For anyone who lives with their SO. How long did you know each other and date for before you moved in together?

With my first GF (together for 5 years) it was around 1 year
With my second (together for 4 years) a few months.
 

undrtakr900

Member
I got a couple of dates lined up for this week, one is 8 years older than me and other is 11 years older than me.



With my first GF (together for 5 years) it was around 1 year
With my second (together for 4 years) a few months.
Mind if I ask how old you are?
 
So I posted maybe a month or two ago that my friends girlfriend had been violent in the past and happily reporting that they broke up about last week or so.

It sucks that they are both my friends and I have to be on eggshells about who im with at the moment but its something that had to be done 100%. The final straw was them having an argument around 2am, then them coming up to my place (I live a few floors above them) and him telling me to let her stay with me for a while to calm down. I noticed she had a few drops of blood on her dress and was crying and apparently she had been scratching and hitting him on the arms :/ After about 30 minutes she stopped crying and went down and had a talk and he finally just ended it.

It was a pretty big blur for me since I was drinking with co-workers before and was out like a light at the time. But this week of informing all our friends has been really funny to see their reactions since I was the only one who knew there were issues.
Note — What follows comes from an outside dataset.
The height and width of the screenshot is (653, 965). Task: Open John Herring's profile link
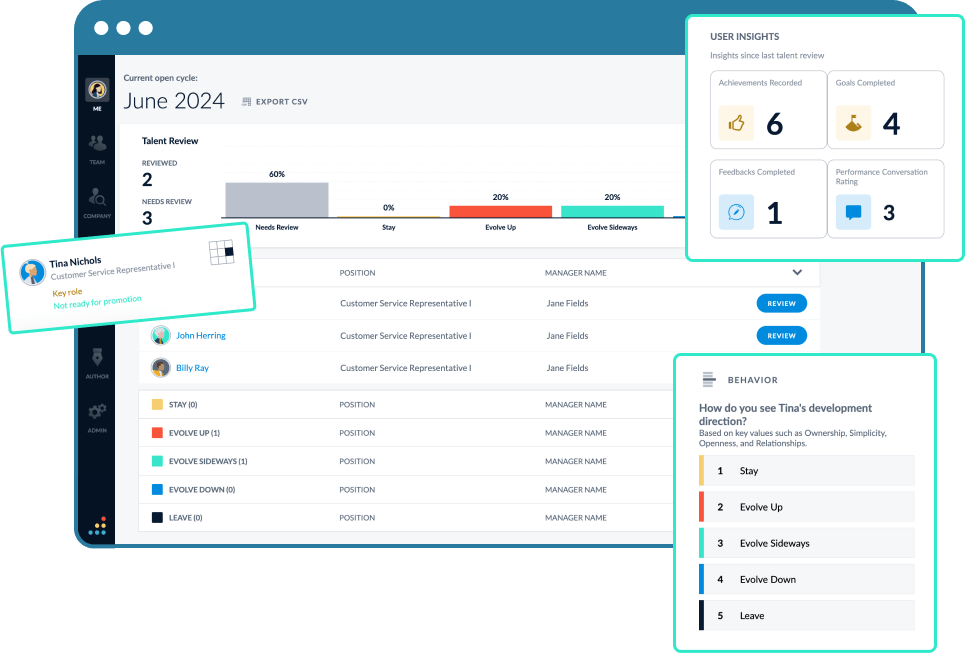click(x=201, y=336)
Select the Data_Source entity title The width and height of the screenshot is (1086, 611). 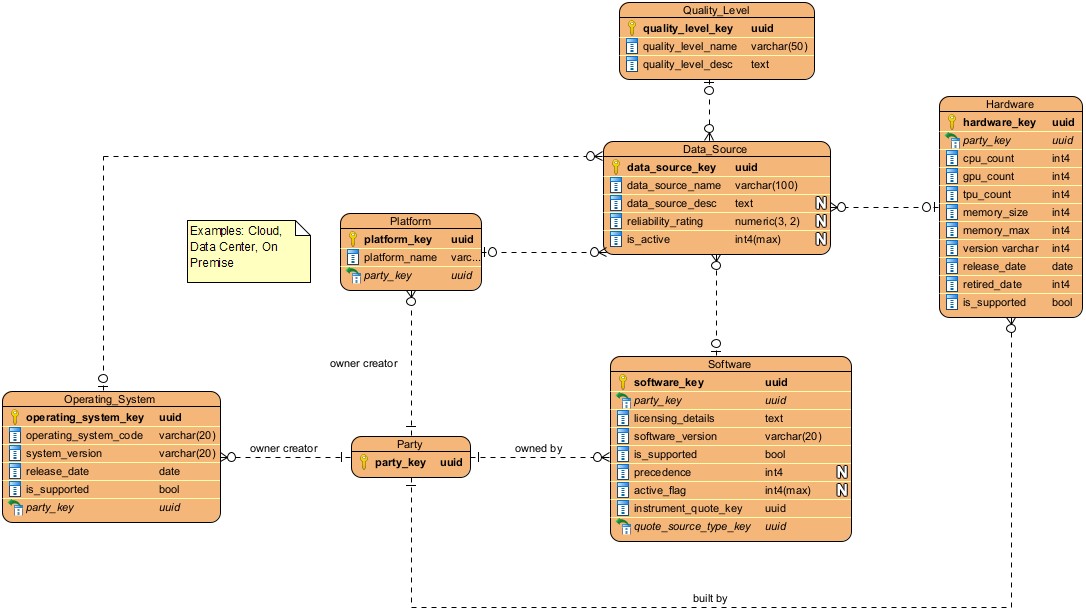716,149
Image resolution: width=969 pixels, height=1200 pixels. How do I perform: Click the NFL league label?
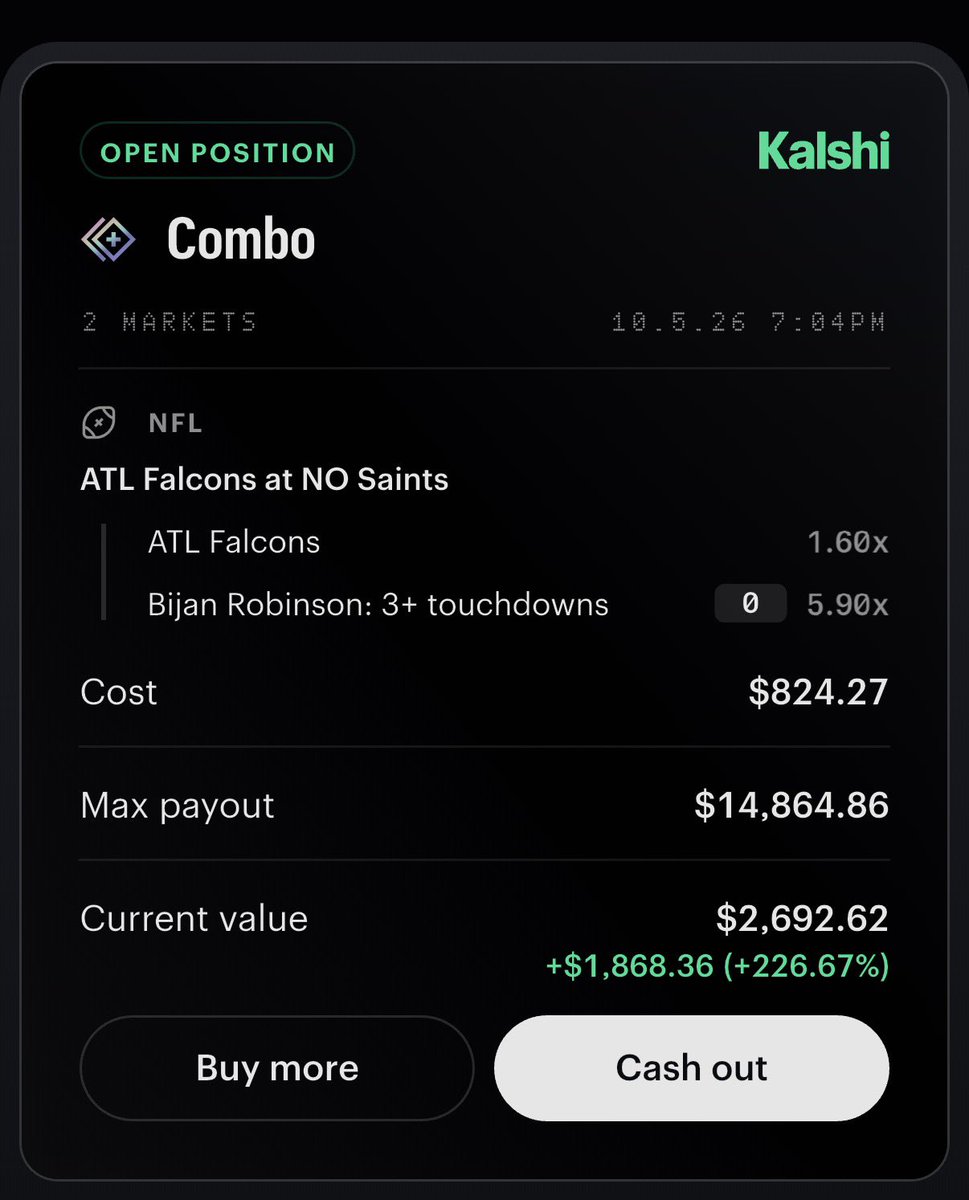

Anyway both of them just need some freaking time to cool off, but both are already trying to either hang out with or be with other people in some weird phase. I think they both know it too. Girl is being brought out by her girlfriends to group dates already and my boy is inviting some girl that we knew liked him from before already. But its still super obvious post break up stuff. Thankfully the people they are running to realize it too since my boy told me he basically got rejected with the "I think you need more time since your last break up"

-sigh-

Just kinda hope it wont affect my situation at the moment that was starting to get interesting with a friend of the ex-girlfriend. She already passed on a bbq last night after hearing he would be there. One of those girls take care of girls, boys with boys situations atm ... but we are going out in a few hours so -thumbs up- at the moment.